人口が密集する東京23区で、災害時に帰宅困難者に開放される民間の一時滞在施設の公表に差が出ている。新宿、墨田、江東の3区は名称や所在地を一切明らかにしておらず、23区内に少なくとも930カ所ある施設の約3割がどこにあるか分からないのが現状だ。

少なくとも930カ所の一時滞在施設
 一時滞在施設は、災害が発生して交通網がまひした際に職場などから自宅に帰れなくなった帰宅困難者が一時的に過ごせる場所として、都や各区が公共施設のほか、民間のホテルや百貨店などを指定している。


 都や各区への取材によると、23区内には少なくとも930カ所あり、このうち都立160カ所については都が名称と所在地をホームページで公表している。だが、各区が協定を結ぶ民間などの残り770カ所については区ごとに判断が分かれ、253カ所はどこにあるのか明らかにされていない。

 23区のうち新宿区は確保している施設数を含めて公表していない。墨田、江東両区は施設数のみ明らかにし、施設の名称や所在地は公表していない。江戸川区は所有者の了解が得られた民間の9カ所を公表しているが、民間全体の確保数は伏せている。一方、「所有者の了解が得られない」などの理由から一部の施設について非公表としているのは千代田区など11区、全施設を公表しているのは文京区など9区だった。


開設準備前に人殺到を懸念する業者も
 施設を公表している理由については、災害時には電気やインターネットが使えなくなる可能性などを考慮していた。

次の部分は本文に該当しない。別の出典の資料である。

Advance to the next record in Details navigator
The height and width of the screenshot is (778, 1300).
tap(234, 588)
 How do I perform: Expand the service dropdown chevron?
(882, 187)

「非公表だと災害時にどこの施設が空いているか分からない」(中央区)、「施設の情報は平時からみなさんに伝えておいた方が良い」(中野区)などと説明した。

 一方、公表しない理由については「昼間の人口が多い場所では開設の準備が整わないうちに人が押し寄せることを懸念する事業者がいる」(一部非公表の港区)、「公表してほしいが、民間の施設に強制はできない」(全部非公表の新宿区)などの意見が目立った。


「発災時はアプリなど利用を」
 災害時にどこに一時滞在施設があるかを周知する方法については、各区とも区のホームページやネット交流サービス(SNS)、防災アプリなどを使うと説明した。ネットが使えない場合は、防災無線を使ったり、帰宅困難者が集まる可能性がある駅周辺の事業者と協力して誘導したりする予定だという。

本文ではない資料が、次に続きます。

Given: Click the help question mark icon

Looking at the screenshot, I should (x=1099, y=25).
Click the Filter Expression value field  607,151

 都は2022年5月、首都直下地震の被害想定を改定し、最大約453万人の帰宅困難者が発生するとの想定を公表した。このうち職場などに身を寄せられない買い物客らを「行き場のない帰宅困難者」として約66万人に上ると推計。23年1月時点で、各区が非公表としている施設を含め都内全域で約45万人分(1217カ所)の一時滞在施設を確保したとしている。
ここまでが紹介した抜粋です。